It is claimed that 60 percent of households now subscribe to cable TV. You would like to verify this statement for your class in mass communications. If you want your estimate to be within 5 percent, with a 95 percent level of confidence, how large of a sample is required?
To find out the sample size required to estimate the percentage of households subscribing to cable TV within a particular confidence level and margin of error, we can use the formula for sample size calculation for proportions.
The formula is:
n = (Z² * p * (1 - p)) / E²
Where:
- n is the required sample size
- Z is the z-score corresponding to the desired confidence level
- p is the estimated proportion of the population
- E is the desired margin of error
In this case, our desired confidence level is 95% (which corresponds to a z-score of 1.96) and the desired margin of error is 5%. We also have an estimated proportion of 60% subscribing to cable TV.

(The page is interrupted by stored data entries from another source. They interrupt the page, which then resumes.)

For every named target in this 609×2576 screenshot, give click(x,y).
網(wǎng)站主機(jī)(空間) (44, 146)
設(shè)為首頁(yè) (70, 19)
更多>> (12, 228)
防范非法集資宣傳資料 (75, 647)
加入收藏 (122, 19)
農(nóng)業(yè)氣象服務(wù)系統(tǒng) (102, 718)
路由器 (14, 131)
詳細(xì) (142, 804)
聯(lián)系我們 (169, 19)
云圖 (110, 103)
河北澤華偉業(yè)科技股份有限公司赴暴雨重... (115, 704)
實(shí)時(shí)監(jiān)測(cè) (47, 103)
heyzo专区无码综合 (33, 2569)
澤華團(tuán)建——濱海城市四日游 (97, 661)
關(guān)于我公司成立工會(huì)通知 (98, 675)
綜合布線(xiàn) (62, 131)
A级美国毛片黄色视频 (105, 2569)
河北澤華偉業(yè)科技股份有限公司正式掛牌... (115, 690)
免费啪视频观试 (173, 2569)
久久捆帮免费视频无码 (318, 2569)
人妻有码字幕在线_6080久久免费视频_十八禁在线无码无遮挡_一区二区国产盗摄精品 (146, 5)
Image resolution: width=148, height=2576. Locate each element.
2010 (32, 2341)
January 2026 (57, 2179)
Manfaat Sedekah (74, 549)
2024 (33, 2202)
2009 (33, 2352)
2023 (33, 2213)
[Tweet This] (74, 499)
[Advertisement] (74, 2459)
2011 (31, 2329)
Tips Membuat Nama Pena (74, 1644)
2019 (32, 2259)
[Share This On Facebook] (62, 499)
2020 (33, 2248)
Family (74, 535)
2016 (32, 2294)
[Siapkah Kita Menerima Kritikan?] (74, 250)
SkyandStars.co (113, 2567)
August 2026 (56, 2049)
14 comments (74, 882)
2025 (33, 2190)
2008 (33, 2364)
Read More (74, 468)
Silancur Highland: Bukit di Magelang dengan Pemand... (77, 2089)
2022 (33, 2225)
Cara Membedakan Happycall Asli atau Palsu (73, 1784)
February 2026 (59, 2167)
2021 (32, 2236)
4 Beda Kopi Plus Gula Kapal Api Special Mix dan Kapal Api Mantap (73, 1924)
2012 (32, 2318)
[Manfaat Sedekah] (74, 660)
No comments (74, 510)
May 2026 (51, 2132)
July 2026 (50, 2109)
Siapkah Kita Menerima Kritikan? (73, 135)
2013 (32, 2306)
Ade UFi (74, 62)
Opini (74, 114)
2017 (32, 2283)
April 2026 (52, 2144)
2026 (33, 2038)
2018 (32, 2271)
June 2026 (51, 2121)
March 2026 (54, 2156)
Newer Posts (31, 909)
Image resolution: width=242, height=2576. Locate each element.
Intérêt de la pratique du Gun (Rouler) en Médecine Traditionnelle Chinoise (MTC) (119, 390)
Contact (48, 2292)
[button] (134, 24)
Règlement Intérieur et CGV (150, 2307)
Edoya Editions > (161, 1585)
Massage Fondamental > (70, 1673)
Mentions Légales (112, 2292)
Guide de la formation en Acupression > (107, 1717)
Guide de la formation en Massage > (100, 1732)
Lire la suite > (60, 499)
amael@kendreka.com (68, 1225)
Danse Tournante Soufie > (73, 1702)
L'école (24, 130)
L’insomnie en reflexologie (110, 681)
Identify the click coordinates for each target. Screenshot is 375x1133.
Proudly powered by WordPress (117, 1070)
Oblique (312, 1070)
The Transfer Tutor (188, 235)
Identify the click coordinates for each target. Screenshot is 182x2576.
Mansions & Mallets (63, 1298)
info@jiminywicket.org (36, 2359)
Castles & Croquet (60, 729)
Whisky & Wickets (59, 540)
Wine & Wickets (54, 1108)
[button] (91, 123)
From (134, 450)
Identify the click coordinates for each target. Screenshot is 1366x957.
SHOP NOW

Plugging in these values into the formula, we get:
n = (1.96² * 0.6 * (1 - 0.6)) / (0.05²)
Simplifying the equation, we have:
n = (3.8416 * 0.6 * 0.4) / 0.0025
n = 9.2616 / 0.0025
n ≈ 3704.64
Therefore, to estimate the percentage of households subscribing to cable TV within a 5% margin of error and 95% confidence level, you would need a sample size of approximately 3705 households.